Nick Lund: January 10, 2017

NEW SOLUTIONS FOR ENERGY DEVELOPMENT NEAR NATIONAL PARKS 

HOW LOCALS ARE GUIDING DEVELOPMENT ON PUBLIC LANDS THROUGH THE USE OF MASTER LEASING PLANS

nick-lund-npca

Nick Lund

Senior Manager for Landscape Conservation, NPCA

Master Leasing Plans arose as a solution to a difficult problem: how to balance national park protection, outdoor recreation economies, and energy development throughout the Southwest? The answer is to let the locals decide. When representatives from the conservation, outdoor recreation, and sportsmen communities come together with industry before leases are offered, they can work together to figure out where energy development should and should not go.

This Moab MLP is the most high-profile of the bunch, and in this case, it was agreed that leasing next to the park would cause too much harm to the strong local economy, and have consequently decided to close or create no-surface-occupancy on more than 450,000 acres within the MLP. However, leasing is still allowed on 82 percent of the planning area, it’s just located in such a way as to keep impacts away from national parks, trails, and other important resources.
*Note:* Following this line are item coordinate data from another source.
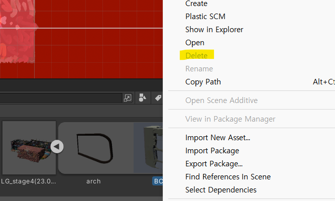Click the Project search input field
This screenshot has width=335, height=201.
60,97
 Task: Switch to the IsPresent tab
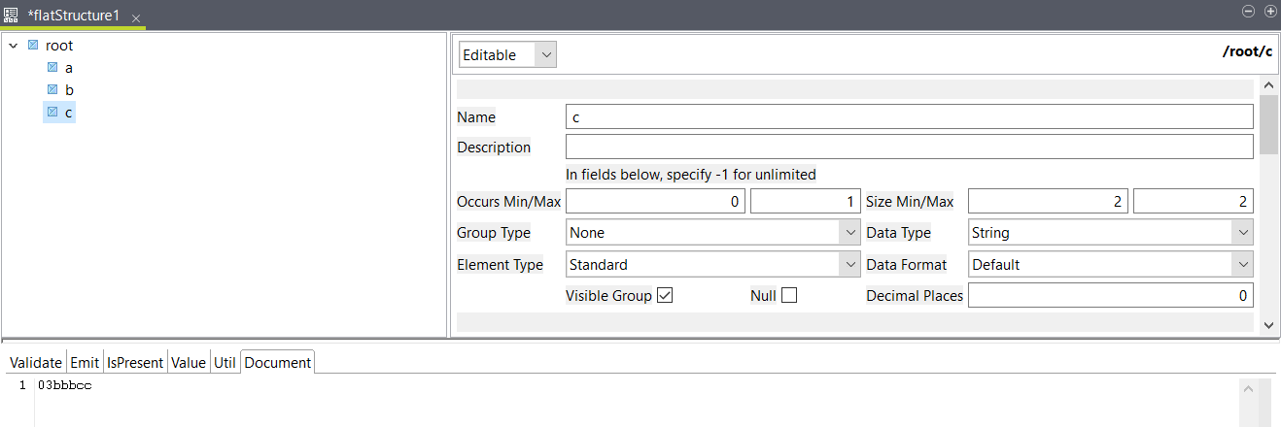pyautogui.click(x=135, y=363)
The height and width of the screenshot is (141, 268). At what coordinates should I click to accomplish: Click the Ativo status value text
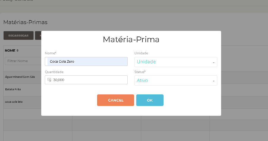(x=142, y=80)
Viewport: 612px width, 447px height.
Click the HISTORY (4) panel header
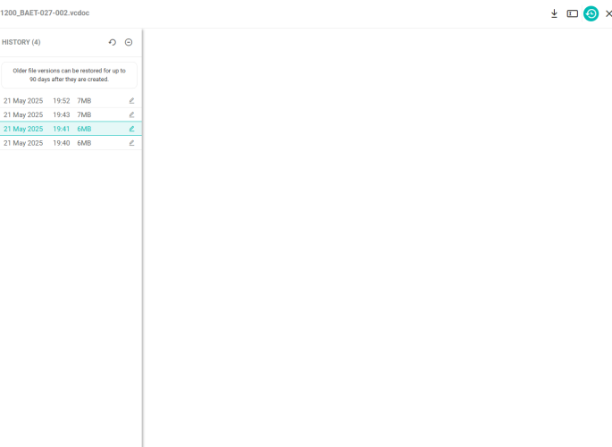tap(21, 42)
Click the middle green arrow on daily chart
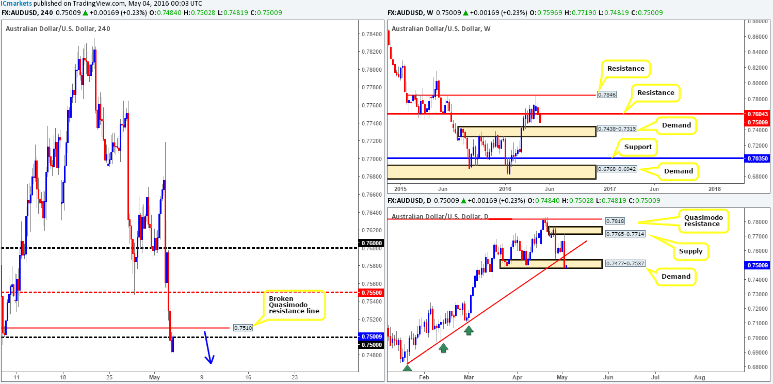The image size is (773, 384). click(443, 348)
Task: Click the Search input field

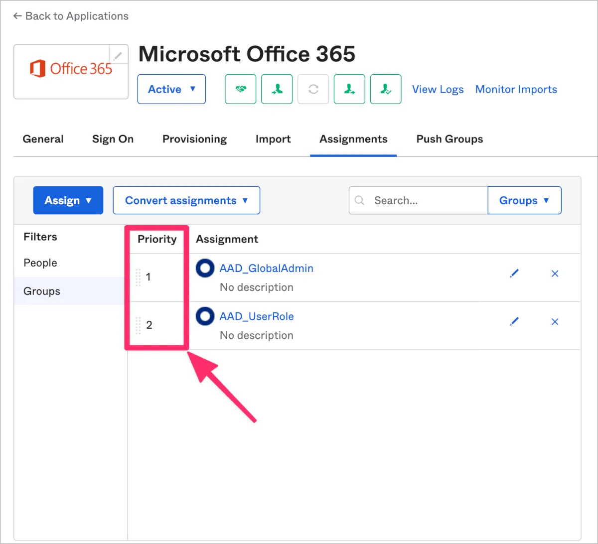Action: click(424, 200)
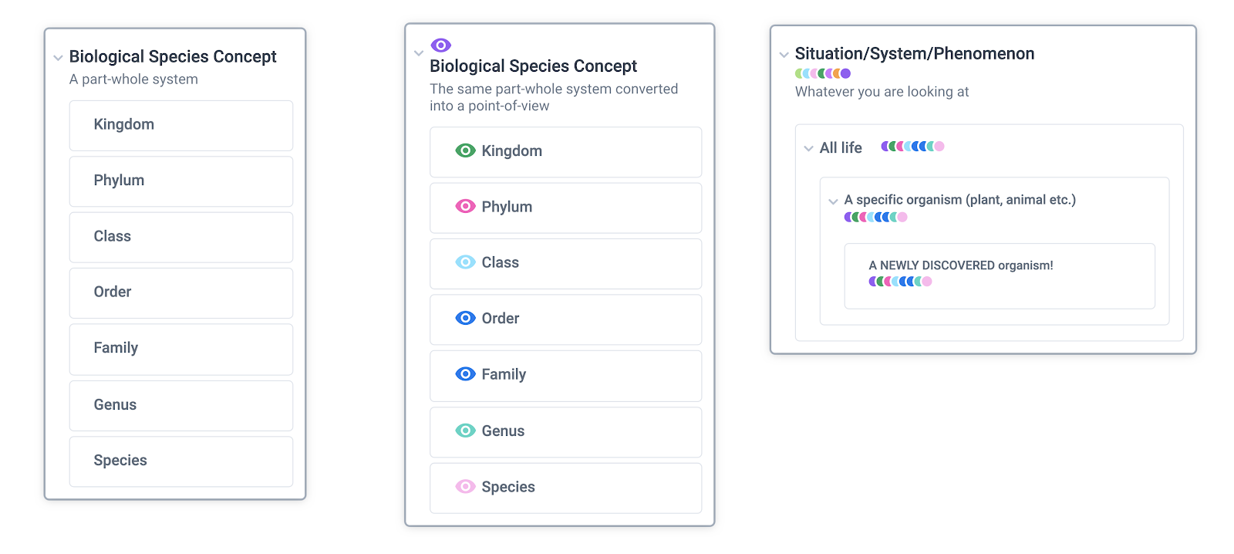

On January 10th, Nick Lund will be available for interviews to discuss how energy development near national parks should be conducted. He will explain why the Moab Master Leasing Plan is the gold standard for guiding development of public lands and how the seventeen other Master Leasing Plans currently in review can benefit from this example.

More About Nick Lund:

Nick Lund is the NPCA’s Senior Manager for Landscape Conservation. His focus is on preventing harm to national parks from oil and gas development and infrastructure. He works to ensure that legislative efforts to open up national parks to fossil fuel development are defeated, and to work with federal land managers to ensure the protection America’s national park air, water, wildlife, as well as the natural experience enjoyed by millions of annual visitors. Nick has been working at NPCA since 2011, after graduating from the University of Maine School of Law and spending a yearlong fellowship at the Sea Grant Ocean and Coastal Law Center in Oxford, Mississippi.